[Directions for this task]
Repeat the data precisely as given.
Records for the exercise section start
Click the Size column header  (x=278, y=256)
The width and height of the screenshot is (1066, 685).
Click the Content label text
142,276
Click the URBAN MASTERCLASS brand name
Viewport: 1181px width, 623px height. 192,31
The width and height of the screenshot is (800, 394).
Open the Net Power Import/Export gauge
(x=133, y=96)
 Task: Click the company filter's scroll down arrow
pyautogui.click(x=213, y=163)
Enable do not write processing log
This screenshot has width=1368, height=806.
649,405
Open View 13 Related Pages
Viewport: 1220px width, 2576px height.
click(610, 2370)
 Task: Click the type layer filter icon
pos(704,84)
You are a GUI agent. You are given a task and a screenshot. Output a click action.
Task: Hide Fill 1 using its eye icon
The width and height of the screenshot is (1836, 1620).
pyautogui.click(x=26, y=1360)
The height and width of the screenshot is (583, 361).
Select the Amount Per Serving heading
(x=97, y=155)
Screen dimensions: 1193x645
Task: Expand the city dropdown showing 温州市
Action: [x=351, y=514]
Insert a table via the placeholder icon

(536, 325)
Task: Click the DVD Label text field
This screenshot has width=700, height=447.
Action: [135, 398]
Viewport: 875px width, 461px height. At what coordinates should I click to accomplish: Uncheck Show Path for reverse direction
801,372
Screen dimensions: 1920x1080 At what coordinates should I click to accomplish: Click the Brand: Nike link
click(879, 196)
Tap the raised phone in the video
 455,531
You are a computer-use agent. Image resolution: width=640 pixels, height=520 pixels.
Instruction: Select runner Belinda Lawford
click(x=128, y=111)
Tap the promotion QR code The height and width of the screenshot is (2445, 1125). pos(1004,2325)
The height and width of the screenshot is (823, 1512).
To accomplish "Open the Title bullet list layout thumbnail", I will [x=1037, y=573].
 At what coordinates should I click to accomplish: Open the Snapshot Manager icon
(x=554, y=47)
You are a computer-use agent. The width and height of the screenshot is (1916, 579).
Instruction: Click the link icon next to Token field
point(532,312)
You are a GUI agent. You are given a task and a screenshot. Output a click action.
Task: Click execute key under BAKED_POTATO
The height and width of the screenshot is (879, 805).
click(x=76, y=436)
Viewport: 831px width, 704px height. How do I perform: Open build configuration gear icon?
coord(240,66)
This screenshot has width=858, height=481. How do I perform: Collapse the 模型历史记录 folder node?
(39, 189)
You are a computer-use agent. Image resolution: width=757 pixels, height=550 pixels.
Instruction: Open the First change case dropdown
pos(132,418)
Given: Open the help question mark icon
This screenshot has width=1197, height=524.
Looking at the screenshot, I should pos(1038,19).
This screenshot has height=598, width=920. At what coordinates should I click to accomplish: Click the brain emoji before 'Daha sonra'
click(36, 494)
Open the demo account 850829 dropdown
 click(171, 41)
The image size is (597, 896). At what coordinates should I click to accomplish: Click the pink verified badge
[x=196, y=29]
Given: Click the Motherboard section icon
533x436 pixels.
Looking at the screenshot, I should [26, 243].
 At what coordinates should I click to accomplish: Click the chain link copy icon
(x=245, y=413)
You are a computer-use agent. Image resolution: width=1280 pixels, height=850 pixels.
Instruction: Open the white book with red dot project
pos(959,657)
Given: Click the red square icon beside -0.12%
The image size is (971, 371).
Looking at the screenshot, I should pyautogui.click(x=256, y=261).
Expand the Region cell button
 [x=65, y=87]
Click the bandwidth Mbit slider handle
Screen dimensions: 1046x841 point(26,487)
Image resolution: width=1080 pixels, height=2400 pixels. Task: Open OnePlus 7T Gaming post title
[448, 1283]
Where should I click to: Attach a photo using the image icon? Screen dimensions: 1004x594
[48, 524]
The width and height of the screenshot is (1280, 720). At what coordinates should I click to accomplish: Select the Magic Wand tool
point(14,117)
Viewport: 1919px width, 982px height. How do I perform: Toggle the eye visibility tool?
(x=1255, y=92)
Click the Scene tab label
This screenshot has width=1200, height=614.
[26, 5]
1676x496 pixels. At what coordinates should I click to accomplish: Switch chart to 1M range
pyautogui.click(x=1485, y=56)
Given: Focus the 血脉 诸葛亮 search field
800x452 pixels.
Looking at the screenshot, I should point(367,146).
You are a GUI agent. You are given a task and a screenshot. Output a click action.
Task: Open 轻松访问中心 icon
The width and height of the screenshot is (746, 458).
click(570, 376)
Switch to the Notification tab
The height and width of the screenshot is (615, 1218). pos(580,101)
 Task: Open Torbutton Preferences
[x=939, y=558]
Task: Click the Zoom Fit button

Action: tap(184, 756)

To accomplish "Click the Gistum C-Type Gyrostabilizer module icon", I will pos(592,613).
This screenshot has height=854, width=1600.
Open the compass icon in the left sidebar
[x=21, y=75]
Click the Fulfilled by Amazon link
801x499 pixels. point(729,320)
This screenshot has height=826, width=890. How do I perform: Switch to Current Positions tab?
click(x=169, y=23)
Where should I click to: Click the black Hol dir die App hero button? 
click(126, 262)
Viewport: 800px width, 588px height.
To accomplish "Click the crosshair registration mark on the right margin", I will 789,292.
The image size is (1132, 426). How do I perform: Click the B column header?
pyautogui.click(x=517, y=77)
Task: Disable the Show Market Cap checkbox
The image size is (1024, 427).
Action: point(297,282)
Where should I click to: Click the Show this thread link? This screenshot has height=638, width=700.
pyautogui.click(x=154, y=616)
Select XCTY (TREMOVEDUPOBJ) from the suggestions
Records for the exercise section end
[Result of the exercise]
Click the Size column header  (x=278, y=256)
The width and height of the screenshot is (1066, 685).
Click the Content label text
142,276
Click the URBAN MASTERCLASS brand name
Viewport: 1181px width, 623px height. 192,31
The width and height of the screenshot is (800, 394).
Open the Net Power Import/Export gauge
(x=133, y=96)
 Task: Click the company filter's scroll down arrow
pyautogui.click(x=213, y=163)
Enable do not write processing log
This screenshot has width=1368, height=806.
649,405
Open View 13 Related Pages
Viewport: 1220px width, 2576px height.
click(610, 2370)
 Task: Click the type layer filter icon
pos(704,84)
You are a GUI agent. You are given a task and a screenshot. Output a click action.
Task: Hide Fill 1 using its eye icon
The width and height of the screenshot is (1836, 1620).
pyautogui.click(x=26, y=1360)
The height and width of the screenshot is (583, 361).
Select the Amount Per Serving heading
(x=97, y=155)
Screen dimensions: 1193x645
Task: Expand the city dropdown showing 温州市
Action: [x=351, y=514]
Insert a table via the placeholder icon

(536, 325)
Task: Click the DVD Label text field
This screenshot has width=700, height=447.
Action: [135, 398]
Viewport: 875px width, 461px height. At what coordinates should I click to accomplish: Uncheck Show Path for reverse direction
801,372
Screen dimensions: 1920x1080 At what coordinates should I click to accomplish: Click the Brand: Nike link
click(879, 196)
Tap the raised phone in the video
 455,531
You are a computer-use agent. Image resolution: width=640 pixels, height=520 pixels.
Instruction: Select runner Belinda Lawford
click(x=128, y=111)
Tap the promotion QR code The height and width of the screenshot is (2445, 1125). pos(1004,2325)
The height and width of the screenshot is (823, 1512).
To accomplish "Open the Title bullet list layout thumbnail", I will [x=1037, y=573].
 At what coordinates should I click to accomplish: Open the Snapshot Manager icon
(x=554, y=47)
You are a computer-use agent. The width and height of the screenshot is (1916, 579).
Instruction: Click the link icon next to Token field
point(532,312)
You are a GUI agent. You are given a task and a screenshot. Output a click action.
Task: Click execute key under BAKED_POTATO
The height and width of the screenshot is (879, 805).
click(x=76, y=436)
Viewport: 831px width, 704px height. How do I perform: Open build configuration gear icon?
coord(240,66)
This screenshot has width=858, height=481. How do I perform: Collapse the 模型历史记录 folder node?
(39, 189)
You are a computer-use agent. Image resolution: width=757 pixels, height=550 pixels.
Instruction: Open the First change case dropdown
pos(132,418)
Given: Open the help question mark icon
This screenshot has width=1197, height=524.
Looking at the screenshot, I should pos(1038,19).
This screenshot has height=598, width=920. At what coordinates should I click to accomplish: Click the brain emoji before 'Daha sonra'
click(36, 494)
Open the demo account 850829 dropdown
 click(171, 41)
The image size is (597, 896). At what coordinates should I click to accomplish: Click the pink verified badge
[x=196, y=29]
Given: Click the Motherboard section icon
533x436 pixels.
Looking at the screenshot, I should [26, 243].
 At what coordinates should I click to accomplish: Click the chain link copy icon
(x=245, y=413)
You are a computer-use agent. Image resolution: width=1280 pixels, height=850 pixels.
Instruction: Open the white book with red dot project
pos(959,657)
Given: Click the red square icon beside -0.12%
The image size is (971, 371).
Looking at the screenshot, I should pyautogui.click(x=256, y=261).
Expand the Region cell button
 [x=65, y=87]
Click the bandwidth Mbit slider handle
Screen dimensions: 1046x841 point(26,487)
Image resolution: width=1080 pixels, height=2400 pixels. Task: Open OnePlus 7T Gaming post title
[448, 1283]
Where should I click to: Attach a photo using the image icon? Screen dimensions: 1004x594
[48, 524]
The width and height of the screenshot is (1280, 720). At what coordinates should I click to accomplish: Select the Magic Wand tool
point(14,117)
Viewport: 1919px width, 982px height. How do I perform: Toggle the eye visibility tool?
(x=1255, y=92)
Click the Scene tab label
This screenshot has width=1200, height=614.
[26, 5]
1676x496 pixels. At what coordinates should I click to accomplish: Switch chart to 1M range
pyautogui.click(x=1485, y=56)
Given: Focus the 血脉 诸葛亮 search field
800x452 pixels.
Looking at the screenshot, I should point(367,146).
You are a GUI agent. You are given a task and a screenshot. Output a click action.
Task: Open 轻松访问中心 icon
The width and height of the screenshot is (746, 458).
click(570, 376)
Switch to the Notification tab
The height and width of the screenshot is (615, 1218). pos(580,101)
 Task: Open Torbutton Preferences
[x=939, y=558]
Task: Click the Zoom Fit button

Action: tap(184, 756)

To accomplish "Click the Gistum C-Type Gyrostabilizer module icon", I will pos(592,613).
This screenshot has height=854, width=1600.
Open the compass icon in the left sidebar
[x=21, y=75]
Click the Fulfilled by Amazon link
801x499 pixels. point(729,320)
This screenshot has height=826, width=890. How do I perform: Switch to Current Positions tab?
click(x=169, y=23)
Where should I click to: Click the black Hol dir die App hero button? 
click(126, 262)
Viewport: 800px width, 588px height.
To accomplish "Click the crosshair registration mark on the right margin", I will 789,292.
The image size is (1132, 426). How do I perform: Click the B column header?
pyautogui.click(x=517, y=77)
Task: Disable the Show Market Cap checkbox
The image size is (1024, 427).
Action: point(297,282)
Where should I click to: Click the Show this thread link? This screenshot has height=638, width=700.
pyautogui.click(x=154, y=616)
Select XCTY (TREMOVEDUPOBJ) from the suggestions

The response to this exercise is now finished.